Toronto Blue Jays
- Manager / Third baseman / Outfielder
- Born: August 2, 1951 (age 75) Fremont, Nebraska, U.S.
- Bats: LeftThrows: Right
- Stats at Baseball Reference

= Dennis Holmberg =

American baseball player and manager

Dennis Nels Holmberg (born August 2, 1951) is an American minor league baseball manager for the Bluefield Blue Jays, and was a professional baseball player for eight seasons in the minor leagues.

Holmberg attended Brewton-Parker College and was chosen by the Montreal Expos in the 58th round of the 1969 amateur draft, but he declined to sign with them. The next year he was drafted in the 5th round by the Milwaukee Brewers, and he played eight seasons in their farm system. He began his professional career with the 1970 Newark Co-Pilots, splitting his time between third base and the outfield. In 1971, he was a part-time third baseman with the Danville Warriors. Holmberg spent the 1972 campaign with the San Antonio Brewers. In 1973, Dennis split his time between Danville and Shreveport.

In 1974 Holmberg was back in Danville.
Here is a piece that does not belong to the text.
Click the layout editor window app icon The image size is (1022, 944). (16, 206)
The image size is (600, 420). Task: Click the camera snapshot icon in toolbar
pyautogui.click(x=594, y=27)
Playing for Burlington in 1975, Holmberg did well at the plate but poorly in the field having thirty-eight errors at third base. In 1976, Holmberg played for Burlington again, and he rounded out his playing career with sixteen games in Holyoke in 1977.

After his playing career ended, he became a longtime member of the Toronto Blue Jays organization. Holmberg began his managerial career in the Brewers chain with the Newark Co-Pilots in 1977. He moved to the Blue Jays chain with the Medicine Hat Blue Jays in 1979. He jumped to the Kinston Eagles in 1980, then managed the Florence Blue Jays from 1981 to 1984. In 1986 he returned to Medicine Hat for one year. Holmberg managed the Dunedin Blue Jays from 1990 to 1993. In 1994 and 1995, Holmberg was the bullpen coach for the Toronto Blue Jays. He returned to Dunedin in 1996 and 1997.

From 2002 to 2010, he managed the Auburn Doubledays of the New York–Penn League, leading the team to the best record in the league in 2003 and 2004. In 2011, he began managing the Bluefield Blue Jays of the Appalachian League. He was named Appalachian League Manager of the Year for 2011. Holmberg was announced as the manager for the fourth consecutive season on June 13, 2014, giving him a total of 36 years with the Blue Jays organization.

 Dennis Holmberg has won Minor League Baseball‘s 10th annual Mike Coolbaugh Award.

Holmberg will receive the award at the Baseball Winter Meetings Banquet on Sunday, December 10, at the Walt Disney World Swan and Dolphin Resort in Orlando, Florida.

The Mike Coolbaugh Award is presented annually to an individual who has shown outstanding baseball work ethic, knowledge of the game and skill in mentoring young players on the field.

On June 14, 2018, it was announced that Holmberg would be inducted into the Florida State League Hall of Fame on November 13.